The key to water on the mountain is the variability of the geologic and overlaying material: some rocks and soils store water better than others, some tend to spill it out, and from the latter, surface flow is born (including what we call springs).
It all begins with rainfall. In Sonoma’s coastal climate – with cool, wet winters and hot, dry summers, with only rare snowfall – most of the 12 to 50 inches of annual precipitation falls as rain. Over 95 percent of rain falls from October to April. Once a raindrop hits the ground, it is taken up by soil or rock, or it is helped by gravity down the mountain as overland flow on slopes or in stream canyons. Rocks and soil hold varying amounts of water depending not only on their innate character but also on steepness of slope and aspect (the compass direction they face).
The mountain consists largely of a geological formation known as the Sonoma Volcanics, which covers nearly half of the Sonoma Valley. The formation is highly variable. In the Coast Ranges immediately north of San Pablo Bay, the volcanics comprise both airborne ash consolidated into tuff and flow rocks of varying viscosity from basalt, andesite, and rhyolite lavas.
Also on the mountain is the Glen Ellen Formation, which lies east of the Rodgers Creek Fault (an earthquake fault that runs west of the summit). The Glen Ellen Formation covers about seven percent of the Sonoma Valley and flanks some of the mountain’s eastern aquifers. These formations often puzzled early settlers and led to myths created by the mountain’s first inhabitants.
Water wars
Throughout the county, protecting the quantity and quality of the groundwater is a key concern. In recent years, pumping depressions (where groundwater is drawn down faster than it is recharged) have developed.
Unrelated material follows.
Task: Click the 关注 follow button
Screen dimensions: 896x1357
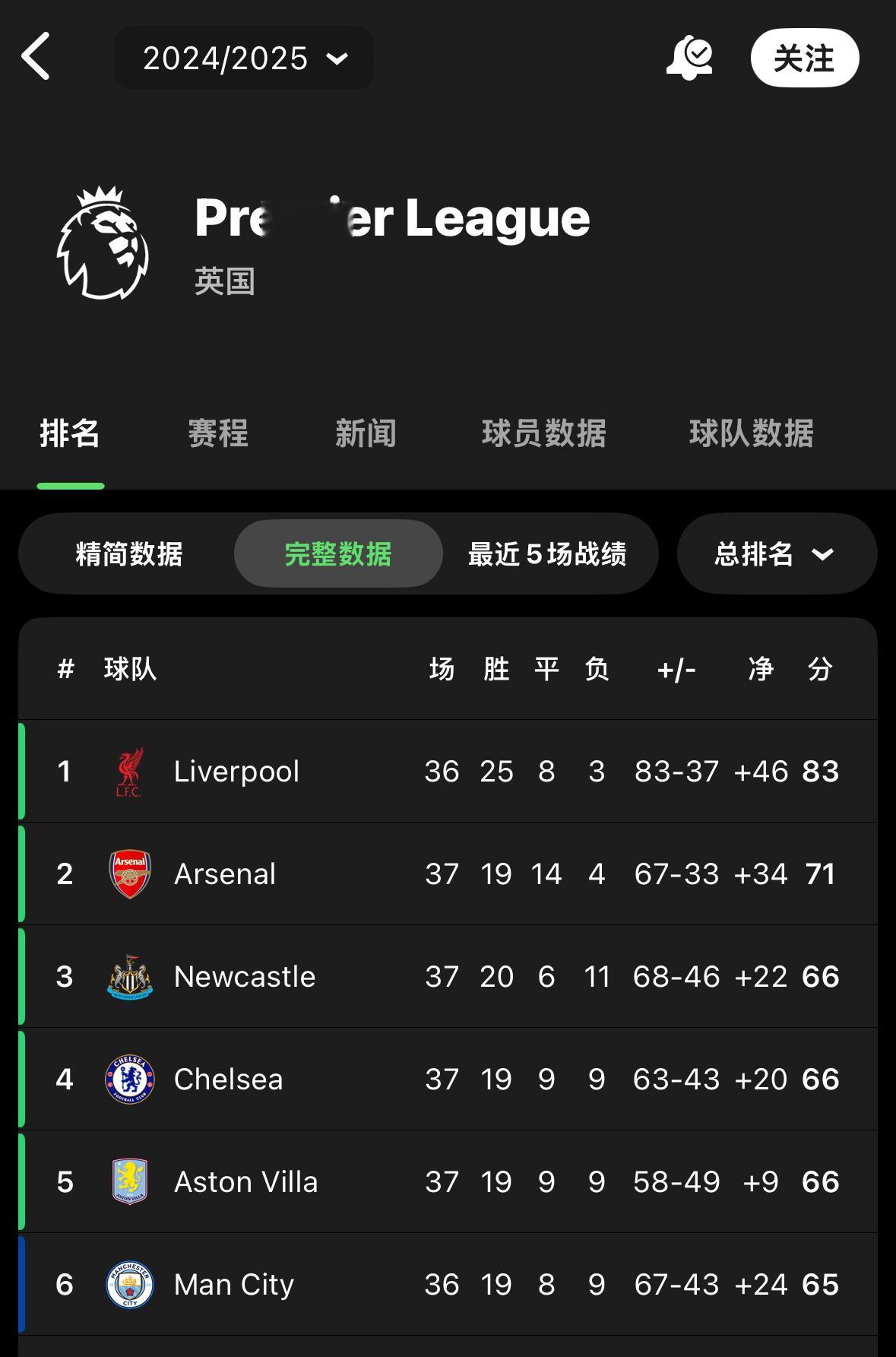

Recharging groundwater – that is, replenishing it – occurs primarily from the direct precipitation and seepage from creeks into surrounding geologic layers. Recharge is spotty on Sonoma Mountain due to steep sloped and slumped material from which moisture drains quickly.
Sonoma Mountain plays an important role in the region by catching and holding water and acting as a time-release device for groundwater and stream flow in the surrounding lowlands. Protecting water on the mountain does double-duty: more water for ranches and wildlife on the mountain also means more water for fish and people in the valleys.
Overtaxing our water supply on the mountain will result in shortages in all areas, potentially leading to disputes and legal actions. Water issues promise to intensify as climate changes: given hotter, drier, longer summers, issues of storage, pumpage, and use are all being re-evaluated and need full attention by all.
Climate Change
A steady change in climate patterns has been underway in our region for about a century. As it gets warmer our summer season grows longer; spring comes earlier. Night temperatures are rising faster than those of summer days. Anecdotal evidence suggests we are experiencing increased droughts and severe storms that cause flooding and trigger landslides like the one that closed Sonoma Mountain Road from 2006-2009.
As scientists create models of potential future climate and hydrology for our region, two likely scenarios emerge. Both indicate that it will continue to get warmer but the behavior of rainfall is less predictable. Some models predict we could experience less overall rainfall; others indicate there could be more. Either way, higher temperatures mean higher drought stress on the land during our dry summers.
Plant communities will change slowly, to habitats more suited to drought: annual grassland and chaparral will dominate where there were once forest and savannah; redwoods and other water-loving plants will survive only in moist “refugia” or areas of less change.
Fires are likely to be more frequent; with fire will come more rapid change, such as erosion and invasive species.
Land stewardship and management practices can help keep water in the streams and soil on the land and increase production of forage for cattle and native species. On rangelands, for example, timing grazing to reduce soil compaction and encouraging perennial native grass species with deep roots to anchor the soil and feed cattle throughout the year (as opposed to annual grasses with shorter roots) result in bottom-line improvements. In some cases, streams that were dry in summer now run year-round.
Environmentalist Aldo Leopold defined Land Ethic as enlarging the boundaries of community to include soils, waters, plants, and animals. This change in ethics, he said, is the next step in our evolution. That change is upon us here on the mountain.